WRITTEN TASK A: How many lines of the listing contain the word "resolution"? Give only the number.

SELECTION:
• • • • •
# Old Haunter, New Member



## Phantom Scarecrow (Sep 27, 2011)

Hello! I'm currently a Stalker for a small amusement park's Halloween event, going on my fourth year. I worked in our volunteer fire company's haunted house while in high school, 20+ years ago, and designed and built their whole house in 1998. My mom was always into Halloween, and from a very early age encouraged us to make our own costumes. For our park's event, I wear up to 6 different costumes a night, but usually average 3 or 4. I have designed and built quite a lot of costumes and props. Here is an album of the costumes I currently use. I made all but the 3-eyed Mutant Stalkaround.


http://imgur.com/pfn

This year I gave the Exterminator a new outfit, including a "Brass" backpack tank, and a BugBomb prop. There's a video on Youtube, under "Bugsy the Exterminator". 
I'm looking forward to seeing all the great ideas you builders have come up with, and would be glad to share construction tips!


----------



## Frighteners Entertainment (Jan 24, 2006)

ya not that old....but really close! lol

Welcome to HauntForum!


----------



## Evil Queen (Mar 8, 2008)




----------



## The Halloween Lady (Aug 18, 2010)




----------



## CreeepyCathy (Mar 28, 2009)

hey & welcome.


----------



## Dixie (Feb 18, 2009)

Great costumes, Phantom Scarecrow, I especially like the black winged creature at the bottom of the page. Can't wait to see more threads from you in the future! Welcome to HF!


----------



## hedg12 (Jul 6, 2008)

Welcome!


----------



## SPOOKY J (Nov 20, 2009)

Hello and Welcome!


----------



## Goblin (Jun 3, 2009)




----------



## Death's Door (Mar 22, 2006)

Hello and welcome to the forum!!!!


----------



## Hauntiholik (May 17, 2006)

Welcome to the forum!


----------



## scareme (Aug 29, 2006)

Hi and welcome! Love them costumes.


----------



## Lunatic (Oct 3, 2006)

Welcome to Haunt Forum!


----------



## MapThePlanet (Nov 12, 2010)

Welcome aboard!


----------



## fick209 (Aug 31, 2009)

Welcome!!!


----------



## stick (Jan 21, 2009)

Hello and welcome


----------
• • • • •
EXTRACTED DATA:
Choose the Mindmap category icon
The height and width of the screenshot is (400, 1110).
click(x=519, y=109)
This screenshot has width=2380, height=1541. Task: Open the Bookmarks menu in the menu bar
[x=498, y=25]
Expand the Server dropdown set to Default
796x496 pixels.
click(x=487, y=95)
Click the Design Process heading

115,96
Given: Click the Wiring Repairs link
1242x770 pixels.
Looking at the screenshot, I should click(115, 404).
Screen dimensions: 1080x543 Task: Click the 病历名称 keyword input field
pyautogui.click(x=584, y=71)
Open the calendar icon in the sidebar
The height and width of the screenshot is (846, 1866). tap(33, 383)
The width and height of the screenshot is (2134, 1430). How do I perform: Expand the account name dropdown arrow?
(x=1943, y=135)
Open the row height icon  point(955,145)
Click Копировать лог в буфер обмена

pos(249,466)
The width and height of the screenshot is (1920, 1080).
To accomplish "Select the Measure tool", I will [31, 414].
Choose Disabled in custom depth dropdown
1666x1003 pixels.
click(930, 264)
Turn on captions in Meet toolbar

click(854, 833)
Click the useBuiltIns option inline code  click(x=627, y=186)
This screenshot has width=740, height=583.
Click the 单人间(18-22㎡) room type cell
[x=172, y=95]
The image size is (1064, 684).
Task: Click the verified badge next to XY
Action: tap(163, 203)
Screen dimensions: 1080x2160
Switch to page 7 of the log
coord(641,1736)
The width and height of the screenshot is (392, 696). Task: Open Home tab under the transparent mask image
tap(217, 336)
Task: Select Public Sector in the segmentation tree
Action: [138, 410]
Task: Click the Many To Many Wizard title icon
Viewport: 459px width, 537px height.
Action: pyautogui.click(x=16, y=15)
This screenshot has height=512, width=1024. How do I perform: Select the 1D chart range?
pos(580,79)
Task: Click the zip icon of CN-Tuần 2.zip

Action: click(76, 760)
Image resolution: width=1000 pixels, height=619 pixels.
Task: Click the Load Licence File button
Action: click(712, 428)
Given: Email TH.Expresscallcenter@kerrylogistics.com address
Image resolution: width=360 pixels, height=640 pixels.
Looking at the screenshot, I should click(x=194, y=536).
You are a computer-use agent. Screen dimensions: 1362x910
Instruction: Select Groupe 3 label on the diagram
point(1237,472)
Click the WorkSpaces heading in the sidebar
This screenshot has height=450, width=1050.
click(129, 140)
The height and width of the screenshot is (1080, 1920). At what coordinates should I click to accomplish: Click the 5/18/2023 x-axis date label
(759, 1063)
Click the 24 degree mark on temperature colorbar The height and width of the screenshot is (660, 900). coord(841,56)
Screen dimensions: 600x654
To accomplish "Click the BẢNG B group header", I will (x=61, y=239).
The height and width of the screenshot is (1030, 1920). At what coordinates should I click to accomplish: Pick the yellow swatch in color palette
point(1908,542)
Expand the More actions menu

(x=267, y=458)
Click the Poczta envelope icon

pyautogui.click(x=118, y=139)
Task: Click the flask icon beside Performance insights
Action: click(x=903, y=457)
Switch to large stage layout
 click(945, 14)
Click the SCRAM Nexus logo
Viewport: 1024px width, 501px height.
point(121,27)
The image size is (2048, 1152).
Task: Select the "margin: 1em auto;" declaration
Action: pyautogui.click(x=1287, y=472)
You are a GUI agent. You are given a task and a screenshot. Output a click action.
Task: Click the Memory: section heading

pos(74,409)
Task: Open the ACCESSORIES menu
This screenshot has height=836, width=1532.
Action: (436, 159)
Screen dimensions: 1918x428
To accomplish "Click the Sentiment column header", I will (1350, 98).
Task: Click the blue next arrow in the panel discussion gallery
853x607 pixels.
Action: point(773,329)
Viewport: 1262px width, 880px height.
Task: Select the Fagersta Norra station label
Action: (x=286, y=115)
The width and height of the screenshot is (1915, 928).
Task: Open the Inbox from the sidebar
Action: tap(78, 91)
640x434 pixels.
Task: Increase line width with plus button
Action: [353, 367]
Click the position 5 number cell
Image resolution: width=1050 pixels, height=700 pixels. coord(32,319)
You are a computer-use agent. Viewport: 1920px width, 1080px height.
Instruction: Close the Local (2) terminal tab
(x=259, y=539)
• • • • •
WRITTEN TASK B: Can you write out, word for word, the part of the forum thread from "http://imgur.com/pfn" to "(Jan 24, 2006)"?

EXPECTED OUTPUT A: 3

EXPECTED OUTPUT B:
http://imgur.com/pfn

This year I gave the Exterminator a new outfit, including a "Brass" backpack tank, and a BugBomb prop. There's a video on Youtube, under "Bugsy the Exterminator". 
I'm looking forward to seeing all the great ideas you builders have come up with, and would be glad to share construction tips!


----------



## Frighteners Entertainment (Jan 24, 2006)